Photos by Rocky Trail Entertainment/KI Photo Media
After 25 years of being very happily hooked on the mountain bike life, I’ve been on the receiving end of these conversations more times than I can count. I’ve also spent a lot of time thinking about the flipside: the fact that most riders stay upright most of the time and that we don’t start riding the trails one day and ride Red Bull Hardline the next. We develop our skills progressively. This includes a heap of sophisticated strategies we use to actively mitigate risk.
While crashes certainly happen, they are not as common as many outsiders think. The strategies riders draw on to manage risk are incredibly effective.
Riding through the Mogo trails late last year, I met a guy who was exploring the trails by himself. Let’s call him Arnold. After a quick chat about our favourite types of trails and where we wanted to head next, Arnie and I teamed up and rode together. Partly for fun, and partly because riding with someone else is, in itself, a useful risk-mitigation factor should something go wrong.
Arnie was fit enough to power his 170mm travel enduro bike up a climb faster than I could on my lighter, nimbler downcountry rig. On the descents, he was so skilful he was riding tight hairpin corners in the air on trails he’d never seen before, while I danced my way through the rocks, wheels on the ground. I wished I could hold Arnie’s wheel for longer to learn how to ride those same corners with his gravity-defying flow.
As we chatted on the pedally sections, he told me about his downhill days from 25–30 years ago.

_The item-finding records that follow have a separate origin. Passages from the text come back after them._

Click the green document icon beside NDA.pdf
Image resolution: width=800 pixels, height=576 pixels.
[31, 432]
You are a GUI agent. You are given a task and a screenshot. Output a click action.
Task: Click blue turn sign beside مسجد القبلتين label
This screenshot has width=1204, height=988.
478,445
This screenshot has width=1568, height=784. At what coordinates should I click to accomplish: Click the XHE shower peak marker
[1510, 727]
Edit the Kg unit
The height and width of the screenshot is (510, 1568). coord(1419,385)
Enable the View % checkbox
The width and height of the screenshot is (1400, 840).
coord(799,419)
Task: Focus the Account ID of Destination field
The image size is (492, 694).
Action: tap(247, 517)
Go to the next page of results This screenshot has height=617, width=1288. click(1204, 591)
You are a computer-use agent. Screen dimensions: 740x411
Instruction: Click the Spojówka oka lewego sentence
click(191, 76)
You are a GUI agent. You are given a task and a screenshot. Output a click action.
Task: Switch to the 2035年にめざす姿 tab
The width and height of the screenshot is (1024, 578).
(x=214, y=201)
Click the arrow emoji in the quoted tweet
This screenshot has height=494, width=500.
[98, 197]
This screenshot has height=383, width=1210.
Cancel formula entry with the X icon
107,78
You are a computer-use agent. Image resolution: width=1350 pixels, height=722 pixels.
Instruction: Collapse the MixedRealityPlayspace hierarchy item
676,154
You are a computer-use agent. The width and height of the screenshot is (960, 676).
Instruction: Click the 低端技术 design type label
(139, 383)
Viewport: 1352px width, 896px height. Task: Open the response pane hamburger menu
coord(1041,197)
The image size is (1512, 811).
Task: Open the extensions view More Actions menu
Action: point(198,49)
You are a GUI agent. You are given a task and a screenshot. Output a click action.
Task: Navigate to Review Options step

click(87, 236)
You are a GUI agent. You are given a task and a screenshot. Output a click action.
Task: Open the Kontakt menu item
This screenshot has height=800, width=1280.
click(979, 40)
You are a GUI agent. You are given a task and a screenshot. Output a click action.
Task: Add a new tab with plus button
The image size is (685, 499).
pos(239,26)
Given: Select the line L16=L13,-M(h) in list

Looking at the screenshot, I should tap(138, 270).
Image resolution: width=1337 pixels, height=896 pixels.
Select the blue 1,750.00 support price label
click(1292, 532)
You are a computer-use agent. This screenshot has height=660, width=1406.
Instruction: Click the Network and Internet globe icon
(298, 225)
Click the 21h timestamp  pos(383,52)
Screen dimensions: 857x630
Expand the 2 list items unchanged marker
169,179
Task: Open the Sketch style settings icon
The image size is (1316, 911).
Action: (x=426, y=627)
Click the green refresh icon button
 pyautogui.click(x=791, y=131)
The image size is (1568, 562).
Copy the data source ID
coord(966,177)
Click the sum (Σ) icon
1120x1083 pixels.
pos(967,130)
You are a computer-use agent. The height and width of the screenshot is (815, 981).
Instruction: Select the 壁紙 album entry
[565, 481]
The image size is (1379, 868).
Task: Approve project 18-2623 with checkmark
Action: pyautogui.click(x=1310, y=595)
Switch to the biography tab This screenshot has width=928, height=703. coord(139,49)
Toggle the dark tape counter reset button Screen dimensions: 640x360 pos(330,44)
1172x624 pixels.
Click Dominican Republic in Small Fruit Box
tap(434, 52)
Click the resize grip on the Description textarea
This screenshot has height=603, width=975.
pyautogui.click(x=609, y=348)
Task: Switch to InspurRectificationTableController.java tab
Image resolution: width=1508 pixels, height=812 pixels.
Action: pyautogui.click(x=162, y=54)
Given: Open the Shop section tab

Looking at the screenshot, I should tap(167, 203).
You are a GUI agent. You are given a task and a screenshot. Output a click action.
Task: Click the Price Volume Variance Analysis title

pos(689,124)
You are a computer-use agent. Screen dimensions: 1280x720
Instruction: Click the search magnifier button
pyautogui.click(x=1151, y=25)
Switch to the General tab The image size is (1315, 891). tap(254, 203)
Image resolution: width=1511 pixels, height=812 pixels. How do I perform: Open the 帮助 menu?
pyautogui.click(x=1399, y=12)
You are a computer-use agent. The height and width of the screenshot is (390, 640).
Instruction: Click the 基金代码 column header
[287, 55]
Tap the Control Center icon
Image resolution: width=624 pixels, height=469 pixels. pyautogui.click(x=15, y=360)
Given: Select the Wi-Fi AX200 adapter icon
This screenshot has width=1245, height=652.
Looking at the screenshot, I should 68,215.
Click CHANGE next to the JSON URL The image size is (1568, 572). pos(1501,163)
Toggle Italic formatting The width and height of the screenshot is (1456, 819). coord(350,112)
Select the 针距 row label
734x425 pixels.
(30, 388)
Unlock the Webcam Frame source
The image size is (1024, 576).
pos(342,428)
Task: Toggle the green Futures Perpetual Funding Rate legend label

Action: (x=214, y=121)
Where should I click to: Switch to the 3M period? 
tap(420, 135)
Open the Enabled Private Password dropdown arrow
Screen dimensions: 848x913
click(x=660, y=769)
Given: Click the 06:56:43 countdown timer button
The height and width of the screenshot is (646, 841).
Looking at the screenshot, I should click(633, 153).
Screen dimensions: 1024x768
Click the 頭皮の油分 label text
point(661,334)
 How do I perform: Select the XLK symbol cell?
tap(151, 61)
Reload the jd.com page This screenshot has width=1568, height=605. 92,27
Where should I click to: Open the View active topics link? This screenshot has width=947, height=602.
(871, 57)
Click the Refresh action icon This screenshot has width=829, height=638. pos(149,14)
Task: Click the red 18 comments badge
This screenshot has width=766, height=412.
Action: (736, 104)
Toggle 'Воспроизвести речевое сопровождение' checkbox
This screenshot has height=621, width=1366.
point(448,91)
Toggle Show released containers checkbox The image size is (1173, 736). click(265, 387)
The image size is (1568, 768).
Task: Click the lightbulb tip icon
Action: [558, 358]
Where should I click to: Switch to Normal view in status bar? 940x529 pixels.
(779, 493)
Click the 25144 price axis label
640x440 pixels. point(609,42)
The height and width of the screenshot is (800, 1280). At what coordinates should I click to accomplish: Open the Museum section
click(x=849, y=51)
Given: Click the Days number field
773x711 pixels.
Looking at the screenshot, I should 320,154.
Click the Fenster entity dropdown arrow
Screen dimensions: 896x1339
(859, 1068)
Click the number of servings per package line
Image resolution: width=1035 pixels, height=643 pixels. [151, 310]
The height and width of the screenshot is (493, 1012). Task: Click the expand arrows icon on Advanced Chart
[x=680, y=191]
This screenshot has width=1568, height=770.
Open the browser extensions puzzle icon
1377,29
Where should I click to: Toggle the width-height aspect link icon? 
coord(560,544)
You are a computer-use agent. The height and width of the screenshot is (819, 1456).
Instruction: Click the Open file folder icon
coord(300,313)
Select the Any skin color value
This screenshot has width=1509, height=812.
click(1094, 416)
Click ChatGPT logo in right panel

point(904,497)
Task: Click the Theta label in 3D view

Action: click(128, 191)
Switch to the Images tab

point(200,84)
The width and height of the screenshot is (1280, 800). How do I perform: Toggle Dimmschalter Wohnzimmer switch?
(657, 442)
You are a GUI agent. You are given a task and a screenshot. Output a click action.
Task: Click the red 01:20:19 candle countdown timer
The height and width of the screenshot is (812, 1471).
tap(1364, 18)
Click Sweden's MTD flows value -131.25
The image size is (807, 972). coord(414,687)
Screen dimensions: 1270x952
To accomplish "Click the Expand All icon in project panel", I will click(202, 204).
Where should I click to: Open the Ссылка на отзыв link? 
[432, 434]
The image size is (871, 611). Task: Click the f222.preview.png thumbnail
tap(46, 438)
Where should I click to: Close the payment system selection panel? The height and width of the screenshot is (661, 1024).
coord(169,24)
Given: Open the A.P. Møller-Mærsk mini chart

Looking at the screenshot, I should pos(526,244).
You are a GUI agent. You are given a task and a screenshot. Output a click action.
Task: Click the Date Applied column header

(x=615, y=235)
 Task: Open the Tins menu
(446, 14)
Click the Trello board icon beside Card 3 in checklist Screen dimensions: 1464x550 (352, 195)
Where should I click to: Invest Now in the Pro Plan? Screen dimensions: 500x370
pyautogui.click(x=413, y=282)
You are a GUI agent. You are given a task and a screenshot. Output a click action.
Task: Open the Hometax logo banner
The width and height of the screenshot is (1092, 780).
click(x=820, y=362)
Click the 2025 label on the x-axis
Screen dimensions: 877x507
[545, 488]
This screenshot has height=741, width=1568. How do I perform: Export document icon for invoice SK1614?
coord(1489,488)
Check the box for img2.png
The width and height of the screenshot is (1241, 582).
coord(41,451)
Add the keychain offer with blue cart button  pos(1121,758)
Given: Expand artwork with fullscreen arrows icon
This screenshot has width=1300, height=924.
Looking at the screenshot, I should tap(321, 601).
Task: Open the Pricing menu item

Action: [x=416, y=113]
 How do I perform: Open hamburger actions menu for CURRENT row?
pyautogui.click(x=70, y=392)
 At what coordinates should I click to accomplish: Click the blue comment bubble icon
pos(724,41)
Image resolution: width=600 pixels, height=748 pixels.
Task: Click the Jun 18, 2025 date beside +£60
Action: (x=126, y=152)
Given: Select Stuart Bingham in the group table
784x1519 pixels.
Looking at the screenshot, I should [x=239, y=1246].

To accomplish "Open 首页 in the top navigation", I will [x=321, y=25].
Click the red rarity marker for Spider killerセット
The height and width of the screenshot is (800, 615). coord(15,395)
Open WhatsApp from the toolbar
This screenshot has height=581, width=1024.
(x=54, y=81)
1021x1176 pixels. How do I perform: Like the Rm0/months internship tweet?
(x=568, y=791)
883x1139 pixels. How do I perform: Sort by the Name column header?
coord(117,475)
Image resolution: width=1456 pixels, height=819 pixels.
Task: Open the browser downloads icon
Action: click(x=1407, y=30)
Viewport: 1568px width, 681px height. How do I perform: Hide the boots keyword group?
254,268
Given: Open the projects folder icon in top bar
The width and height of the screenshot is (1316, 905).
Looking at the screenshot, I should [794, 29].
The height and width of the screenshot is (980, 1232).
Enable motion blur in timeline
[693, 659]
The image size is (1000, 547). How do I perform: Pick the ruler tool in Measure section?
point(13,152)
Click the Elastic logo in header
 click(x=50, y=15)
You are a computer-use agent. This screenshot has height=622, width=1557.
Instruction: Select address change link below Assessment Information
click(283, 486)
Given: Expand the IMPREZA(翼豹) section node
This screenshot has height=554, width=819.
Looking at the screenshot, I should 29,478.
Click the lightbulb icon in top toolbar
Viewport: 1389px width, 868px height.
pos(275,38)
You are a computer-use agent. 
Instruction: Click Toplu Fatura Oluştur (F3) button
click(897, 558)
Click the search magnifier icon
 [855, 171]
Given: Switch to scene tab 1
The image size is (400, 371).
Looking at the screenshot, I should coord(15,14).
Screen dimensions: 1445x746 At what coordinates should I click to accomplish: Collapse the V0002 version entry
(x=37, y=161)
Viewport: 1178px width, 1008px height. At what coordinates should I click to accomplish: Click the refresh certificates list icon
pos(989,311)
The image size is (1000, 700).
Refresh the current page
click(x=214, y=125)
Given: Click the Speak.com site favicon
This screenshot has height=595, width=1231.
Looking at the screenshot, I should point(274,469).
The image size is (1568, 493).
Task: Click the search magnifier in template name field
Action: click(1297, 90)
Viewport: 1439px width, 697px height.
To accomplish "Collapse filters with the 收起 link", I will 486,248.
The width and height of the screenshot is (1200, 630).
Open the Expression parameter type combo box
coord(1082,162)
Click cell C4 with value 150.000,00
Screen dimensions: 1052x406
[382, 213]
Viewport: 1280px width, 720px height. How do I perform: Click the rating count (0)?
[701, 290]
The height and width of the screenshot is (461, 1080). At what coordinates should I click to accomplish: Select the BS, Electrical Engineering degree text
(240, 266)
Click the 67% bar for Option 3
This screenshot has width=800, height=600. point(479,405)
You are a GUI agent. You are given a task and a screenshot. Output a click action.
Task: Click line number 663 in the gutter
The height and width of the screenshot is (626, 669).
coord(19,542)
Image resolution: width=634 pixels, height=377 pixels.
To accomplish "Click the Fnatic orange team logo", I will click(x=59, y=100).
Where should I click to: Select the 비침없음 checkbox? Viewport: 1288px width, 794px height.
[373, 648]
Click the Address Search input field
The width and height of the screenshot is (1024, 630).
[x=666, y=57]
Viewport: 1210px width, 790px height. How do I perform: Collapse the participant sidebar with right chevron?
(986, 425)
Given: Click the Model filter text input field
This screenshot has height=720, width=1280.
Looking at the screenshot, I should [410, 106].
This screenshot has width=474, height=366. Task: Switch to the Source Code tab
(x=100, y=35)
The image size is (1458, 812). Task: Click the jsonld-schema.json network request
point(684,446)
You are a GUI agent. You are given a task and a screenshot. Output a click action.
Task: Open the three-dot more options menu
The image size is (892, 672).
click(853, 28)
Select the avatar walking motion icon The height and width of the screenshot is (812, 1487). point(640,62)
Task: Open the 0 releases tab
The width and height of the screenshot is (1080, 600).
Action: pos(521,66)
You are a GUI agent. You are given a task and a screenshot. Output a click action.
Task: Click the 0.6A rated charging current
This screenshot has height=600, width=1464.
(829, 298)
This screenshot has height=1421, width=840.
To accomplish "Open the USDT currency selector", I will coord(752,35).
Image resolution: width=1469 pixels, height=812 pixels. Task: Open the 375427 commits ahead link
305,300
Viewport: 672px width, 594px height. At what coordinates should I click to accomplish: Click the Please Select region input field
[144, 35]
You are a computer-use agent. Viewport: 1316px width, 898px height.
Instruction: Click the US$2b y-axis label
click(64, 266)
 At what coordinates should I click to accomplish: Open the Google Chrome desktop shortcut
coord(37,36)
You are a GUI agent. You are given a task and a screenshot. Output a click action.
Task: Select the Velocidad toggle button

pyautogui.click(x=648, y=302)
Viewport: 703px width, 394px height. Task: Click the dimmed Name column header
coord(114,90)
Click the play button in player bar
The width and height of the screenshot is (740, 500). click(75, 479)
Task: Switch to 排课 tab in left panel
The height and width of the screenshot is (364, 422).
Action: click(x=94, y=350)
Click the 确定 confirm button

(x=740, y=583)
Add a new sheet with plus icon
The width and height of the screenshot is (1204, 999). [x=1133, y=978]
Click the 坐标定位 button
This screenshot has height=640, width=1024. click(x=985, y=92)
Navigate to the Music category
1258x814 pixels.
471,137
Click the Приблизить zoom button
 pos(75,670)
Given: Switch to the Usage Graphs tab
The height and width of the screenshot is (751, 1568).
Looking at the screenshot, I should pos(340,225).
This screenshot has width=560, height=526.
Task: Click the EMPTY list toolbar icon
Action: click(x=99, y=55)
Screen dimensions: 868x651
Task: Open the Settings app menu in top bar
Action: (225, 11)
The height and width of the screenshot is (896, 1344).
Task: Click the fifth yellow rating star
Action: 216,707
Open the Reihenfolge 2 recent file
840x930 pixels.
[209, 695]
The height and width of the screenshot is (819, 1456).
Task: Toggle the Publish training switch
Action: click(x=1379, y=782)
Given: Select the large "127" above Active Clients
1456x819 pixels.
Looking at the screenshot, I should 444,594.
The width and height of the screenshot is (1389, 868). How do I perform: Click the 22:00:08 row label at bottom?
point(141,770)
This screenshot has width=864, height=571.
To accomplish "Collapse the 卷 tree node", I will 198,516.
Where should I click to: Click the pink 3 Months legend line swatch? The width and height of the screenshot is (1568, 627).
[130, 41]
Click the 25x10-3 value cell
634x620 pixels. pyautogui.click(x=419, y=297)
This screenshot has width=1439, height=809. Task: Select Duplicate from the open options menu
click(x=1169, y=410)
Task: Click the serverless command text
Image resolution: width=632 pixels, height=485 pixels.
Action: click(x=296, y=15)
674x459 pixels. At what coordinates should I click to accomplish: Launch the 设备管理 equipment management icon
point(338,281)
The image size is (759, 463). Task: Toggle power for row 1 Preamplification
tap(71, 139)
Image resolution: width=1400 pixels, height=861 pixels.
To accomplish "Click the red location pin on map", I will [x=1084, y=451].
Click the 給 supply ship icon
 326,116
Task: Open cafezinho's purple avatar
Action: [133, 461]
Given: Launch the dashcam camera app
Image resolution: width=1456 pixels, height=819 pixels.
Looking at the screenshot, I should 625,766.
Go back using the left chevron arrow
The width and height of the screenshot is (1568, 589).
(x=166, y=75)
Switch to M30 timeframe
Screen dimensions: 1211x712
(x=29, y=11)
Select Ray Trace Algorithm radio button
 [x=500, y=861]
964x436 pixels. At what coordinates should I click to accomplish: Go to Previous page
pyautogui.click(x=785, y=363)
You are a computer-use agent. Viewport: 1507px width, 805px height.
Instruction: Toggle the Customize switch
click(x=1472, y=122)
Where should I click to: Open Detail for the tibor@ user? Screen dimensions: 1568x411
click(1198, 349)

One comment stuck with me: to race well, he learned that he had to be able to get to the finish line. He had the confidence and skills to ride huge features fast, but he’d inevitably crash and lose crucial time. He had to figure out how to ride them at speed while staying on the right edge of control – to stitch together each feature of a trail so he could hit the next one, and the next, without picking his bike and body off the ground halfway down.
Nowadays, riding is still a big part of Arnie’s life. And he’s built a career working in risk management. The same part of his personality that learned to solve the puzzle of a good downhill track has translated into a valuable skill set for solving complex problems in other contexts.
The skills we learn on the bike carry forward into our lives in all kinds of surprising and beneficial ways. Next time you’re trying to stitch a trail together – working out which line to take where and how to make it flow – take a minute to reflect on how something that’s such a common part of riding a mountain bike has influenced your approach to tackling other challenges.
And next time someone tries to lecture you about risk, challenge them with what you’ve learned by working out how to actively mitigate risk rather than avoiding it altogether. Chances are high that you’ll have a more interesting conversation. Best case, maybe they’ll change their own mind about giving riding a go as well!